Hadirkan Narasumber Berkompeten
LKLB juga akan menghadirkan sedikitnya 50 narasumber dari dalam dan luar negeri untuk membahas upaya penguatan kolaborasi multiagama di tengah berbagai tantangan dunia. Konferensi ini terdiri dari lima panel utama dengan format hybrid dan 10 sesi breakout.
Alwi menegaskan bahwa para narasumber yang akan bergabung dalam konferensi tersebut harus memiliki kompetensi pribadi dan kompetensi kolaborasi.
"Kompetensi pribadi artinya dia harus mengetahui ajaran agamanya dulu sehingga saat berdialog, dia tahu agama itu maunya bagaimana. Kemudian kompetensi kolaborasi, artinya kita juga harus bisa berkolaborasi dengan masyarakat yang iklusif," jelas dia.
Advertisement
Pentingnya Pendidikan
Selain kolaborasi, LKLB juga akan membahas soal pentingnya peran pendidikan dalam menanamkan nilai-nilai penghormatan multiagama.

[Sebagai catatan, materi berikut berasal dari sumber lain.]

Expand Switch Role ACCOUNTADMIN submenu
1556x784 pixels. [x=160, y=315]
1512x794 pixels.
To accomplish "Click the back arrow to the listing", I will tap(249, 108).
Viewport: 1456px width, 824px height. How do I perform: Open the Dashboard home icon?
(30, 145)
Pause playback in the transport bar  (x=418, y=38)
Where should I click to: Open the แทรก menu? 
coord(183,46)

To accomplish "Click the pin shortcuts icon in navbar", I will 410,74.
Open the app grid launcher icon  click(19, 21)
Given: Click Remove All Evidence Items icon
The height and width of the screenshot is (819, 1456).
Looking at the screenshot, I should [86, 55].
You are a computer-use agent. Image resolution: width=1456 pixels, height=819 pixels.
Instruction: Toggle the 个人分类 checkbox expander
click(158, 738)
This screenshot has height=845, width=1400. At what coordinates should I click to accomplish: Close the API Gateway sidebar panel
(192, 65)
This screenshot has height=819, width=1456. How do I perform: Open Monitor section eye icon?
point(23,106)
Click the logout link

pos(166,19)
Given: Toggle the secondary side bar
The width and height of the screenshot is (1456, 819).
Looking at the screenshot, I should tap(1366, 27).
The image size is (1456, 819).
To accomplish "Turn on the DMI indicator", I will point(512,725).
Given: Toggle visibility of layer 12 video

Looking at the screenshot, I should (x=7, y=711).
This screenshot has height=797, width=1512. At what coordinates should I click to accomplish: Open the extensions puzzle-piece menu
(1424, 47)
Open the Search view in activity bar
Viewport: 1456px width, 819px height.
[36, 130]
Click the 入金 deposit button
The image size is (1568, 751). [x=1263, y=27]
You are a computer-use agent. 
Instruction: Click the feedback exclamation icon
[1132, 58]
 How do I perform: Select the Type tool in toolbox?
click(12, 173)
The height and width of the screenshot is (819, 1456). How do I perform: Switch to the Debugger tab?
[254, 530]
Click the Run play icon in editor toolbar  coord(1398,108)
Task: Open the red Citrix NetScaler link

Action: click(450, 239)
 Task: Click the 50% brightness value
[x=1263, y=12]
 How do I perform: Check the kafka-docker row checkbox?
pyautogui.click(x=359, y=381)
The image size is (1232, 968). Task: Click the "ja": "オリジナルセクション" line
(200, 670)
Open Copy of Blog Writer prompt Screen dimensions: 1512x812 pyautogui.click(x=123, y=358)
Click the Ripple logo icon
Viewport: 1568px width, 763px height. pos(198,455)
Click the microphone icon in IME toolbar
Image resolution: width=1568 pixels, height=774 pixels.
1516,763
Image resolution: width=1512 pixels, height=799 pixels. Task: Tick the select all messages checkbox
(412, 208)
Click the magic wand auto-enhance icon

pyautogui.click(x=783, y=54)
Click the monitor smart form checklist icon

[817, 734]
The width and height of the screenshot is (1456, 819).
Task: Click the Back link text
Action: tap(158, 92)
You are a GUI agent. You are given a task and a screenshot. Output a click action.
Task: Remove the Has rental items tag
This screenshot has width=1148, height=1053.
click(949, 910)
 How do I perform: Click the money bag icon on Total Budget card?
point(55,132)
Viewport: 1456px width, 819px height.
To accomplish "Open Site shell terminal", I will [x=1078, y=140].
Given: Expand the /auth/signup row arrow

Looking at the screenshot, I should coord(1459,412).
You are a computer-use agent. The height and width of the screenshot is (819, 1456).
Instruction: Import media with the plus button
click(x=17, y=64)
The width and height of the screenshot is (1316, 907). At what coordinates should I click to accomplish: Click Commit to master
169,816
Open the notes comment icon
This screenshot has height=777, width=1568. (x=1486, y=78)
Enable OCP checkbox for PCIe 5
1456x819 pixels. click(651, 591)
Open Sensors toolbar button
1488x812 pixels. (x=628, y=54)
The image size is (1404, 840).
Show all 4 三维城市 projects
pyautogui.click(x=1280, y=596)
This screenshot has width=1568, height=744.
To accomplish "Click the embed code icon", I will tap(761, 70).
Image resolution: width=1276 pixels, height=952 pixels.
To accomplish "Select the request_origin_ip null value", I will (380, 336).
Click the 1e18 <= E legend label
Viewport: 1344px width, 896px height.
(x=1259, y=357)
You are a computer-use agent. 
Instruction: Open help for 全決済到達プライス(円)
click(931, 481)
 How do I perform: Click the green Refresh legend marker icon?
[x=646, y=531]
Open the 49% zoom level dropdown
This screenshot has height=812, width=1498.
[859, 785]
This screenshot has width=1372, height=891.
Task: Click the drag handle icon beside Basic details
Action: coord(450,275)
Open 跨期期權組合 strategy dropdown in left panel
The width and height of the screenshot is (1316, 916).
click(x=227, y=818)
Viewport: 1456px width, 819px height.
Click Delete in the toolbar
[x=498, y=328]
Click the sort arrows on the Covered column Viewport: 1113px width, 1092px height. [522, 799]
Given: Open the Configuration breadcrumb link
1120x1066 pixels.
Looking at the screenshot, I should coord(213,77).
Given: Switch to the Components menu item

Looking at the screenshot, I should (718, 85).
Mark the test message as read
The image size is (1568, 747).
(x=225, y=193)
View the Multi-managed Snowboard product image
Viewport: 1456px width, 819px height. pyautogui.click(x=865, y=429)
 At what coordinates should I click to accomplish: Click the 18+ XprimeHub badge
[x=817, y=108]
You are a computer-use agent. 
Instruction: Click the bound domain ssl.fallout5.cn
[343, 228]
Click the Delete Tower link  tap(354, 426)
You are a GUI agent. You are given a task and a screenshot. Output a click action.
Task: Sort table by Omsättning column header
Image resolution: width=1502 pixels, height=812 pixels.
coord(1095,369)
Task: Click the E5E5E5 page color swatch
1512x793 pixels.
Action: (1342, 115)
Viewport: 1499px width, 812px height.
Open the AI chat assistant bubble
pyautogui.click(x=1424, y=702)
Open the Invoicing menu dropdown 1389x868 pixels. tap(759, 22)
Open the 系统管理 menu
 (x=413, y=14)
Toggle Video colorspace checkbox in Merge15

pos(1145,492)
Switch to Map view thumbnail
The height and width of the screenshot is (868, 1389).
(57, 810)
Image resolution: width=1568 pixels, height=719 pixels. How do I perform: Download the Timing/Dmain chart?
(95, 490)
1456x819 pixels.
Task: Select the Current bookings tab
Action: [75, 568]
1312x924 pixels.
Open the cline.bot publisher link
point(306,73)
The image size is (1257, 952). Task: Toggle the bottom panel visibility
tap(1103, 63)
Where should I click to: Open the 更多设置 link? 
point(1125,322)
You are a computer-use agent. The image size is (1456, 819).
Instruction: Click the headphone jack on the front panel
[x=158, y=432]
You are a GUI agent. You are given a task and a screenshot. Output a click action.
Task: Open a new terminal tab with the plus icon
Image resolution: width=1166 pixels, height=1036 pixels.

"Secara khusus, konferensi juga akan menyoroti peran penting Pendidikan dalam pembangunan kolaborasi multiagama. Konferensi ini melanjutkan keberhasilan pelatihan Literasi Keagamaan Lintas Budaya di Indonesia yang telah melatih lebih dari 8.500 guru dalam waktu kurang dari 2,5 tahun dan melibatkan 25 lembaga pendidikan dan keagamaan," tutur Program Manager Institut Leimana Daniel Adipranata.
Pentingnya peran pendidikan juga disorot oleh Alwi, yang menyebut bahwa nilai penghormatan antar agama perlu disisipkan dalam kurikulum, terutama pesantren, untuk menghindari fanatisme atau radikalisme.
"Tanpa pendidikan, sulit untuk kita menembus pemikiran orang-orang yang terindikasi atau terpengaruh oleh pandangan radikal, dimana semua itu didasarkan kepada tokoh agama yang keras," sebut dia.
Peran Guru Agama
Maka dari itu, Alwi juga menilai pentingnya peran guru agama dalam menanamkan nilai tersebut. Terlebih, ia memaparkan hasil survei yang menyebut bahwa lebih dari 50 persen guru agama terindikasi intoleran.
"Ini bahaya sekali. Kalau guru agama intoleran, mereka ini akan menjadi pemimpin kita di masa dating. Apa jadinya Indonesia kalau kita tidak secara kolektif bertanggung jawab mengatasi hal ini," kata dia menambahkan.
"Dalam keseharian, kita masih melihat pandangan radikal, tidak boleh mengucapkan selamat natal, selamat ulang tahun. Itu semuanya harus di-approach melalui pendidikan."